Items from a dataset
▽

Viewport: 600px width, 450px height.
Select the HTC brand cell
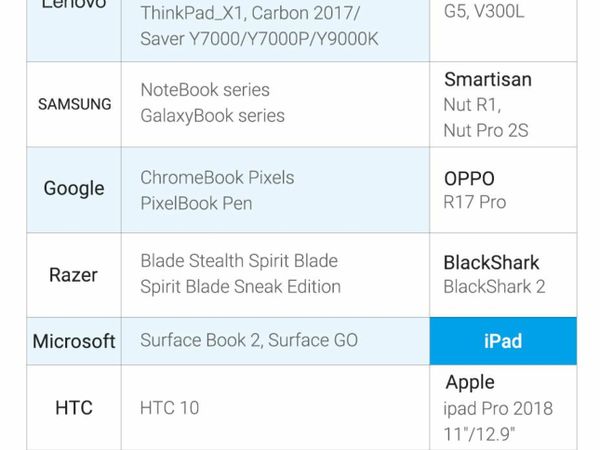74,407
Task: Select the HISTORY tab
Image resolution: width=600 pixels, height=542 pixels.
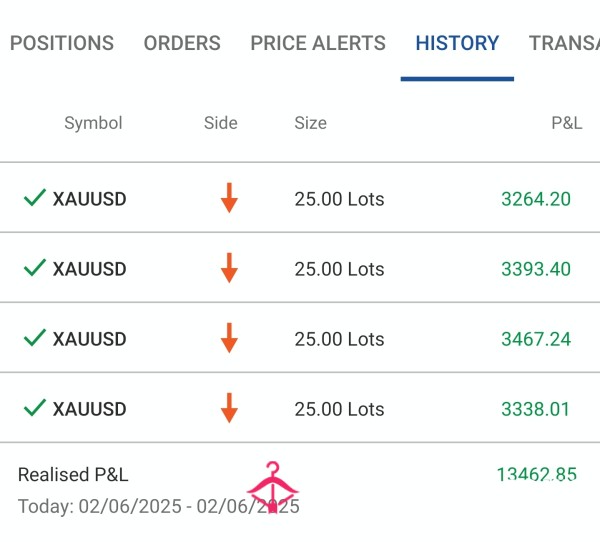Action: tap(457, 43)
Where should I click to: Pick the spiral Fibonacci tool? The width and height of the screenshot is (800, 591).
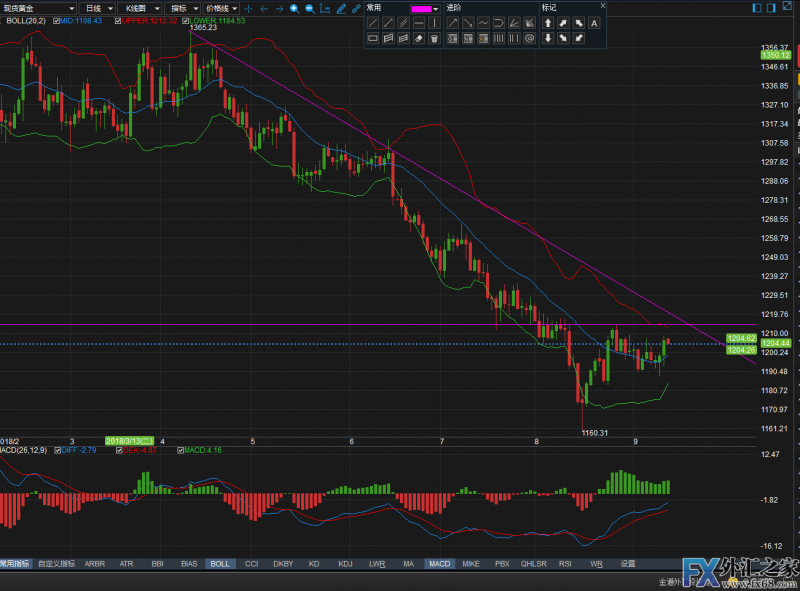(x=529, y=39)
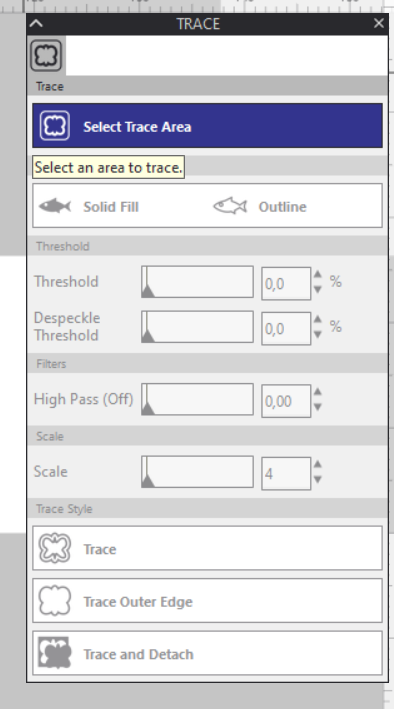Click the Scale slider track

point(197,472)
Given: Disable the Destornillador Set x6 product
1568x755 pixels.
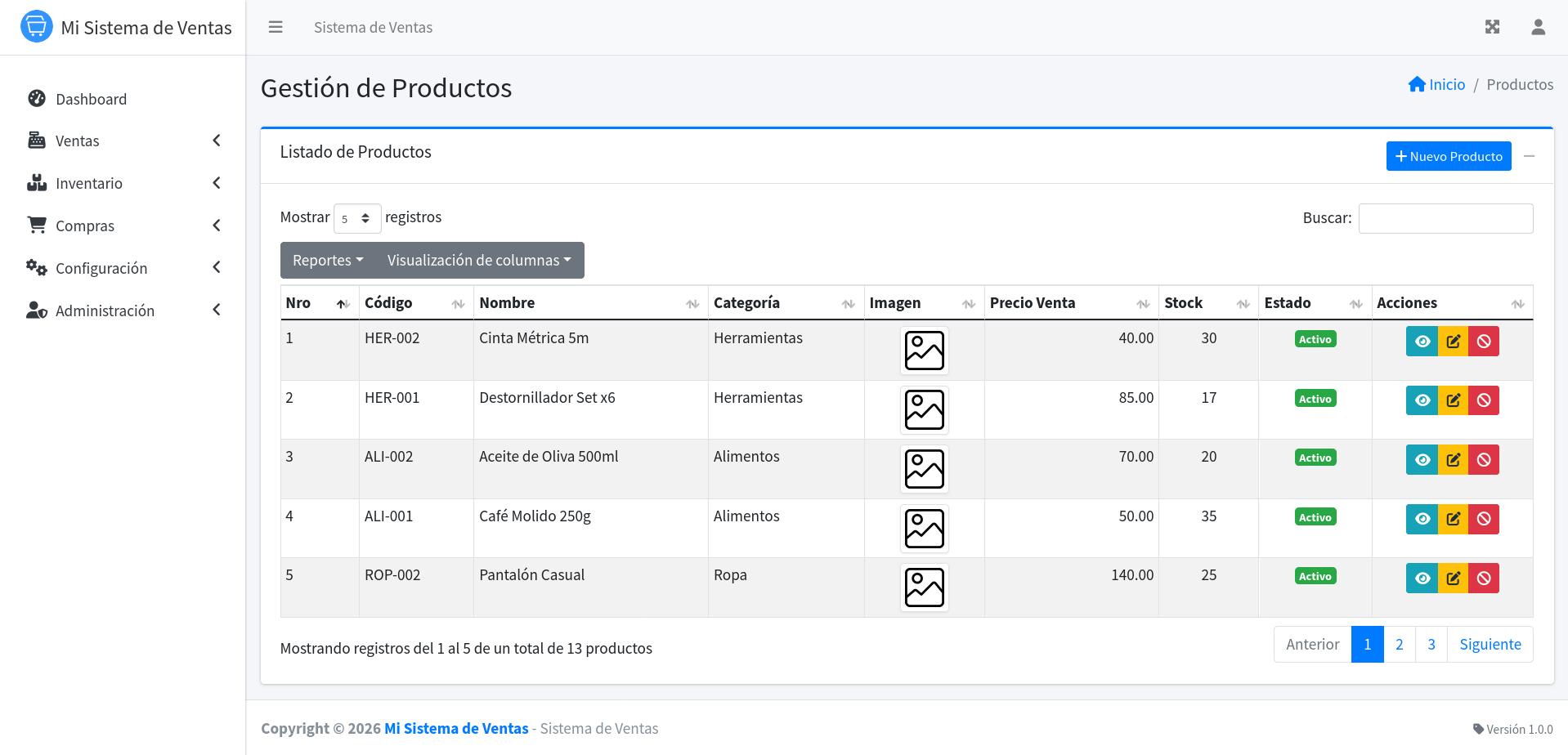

△

PROBLEM REQUIREMENTS. No pictures should appear in the copy, and each record above is to be returned exactly.

ANSWER SPACE.
Viewport: 600px width, 450px height.
Select the HTC brand cell
74,407
Task: Select the HISTORY tab
Image resolution: width=600 pixels, height=542 pixels.
Action: tap(457, 43)
Where should I click to: Pick the spiral Fibonacci tool? The width and height of the screenshot is (800, 591).
(x=529, y=39)
Click the Scale slider track

point(197,472)
Given: Disable the Destornillador Set x6 product
1568x755 pixels.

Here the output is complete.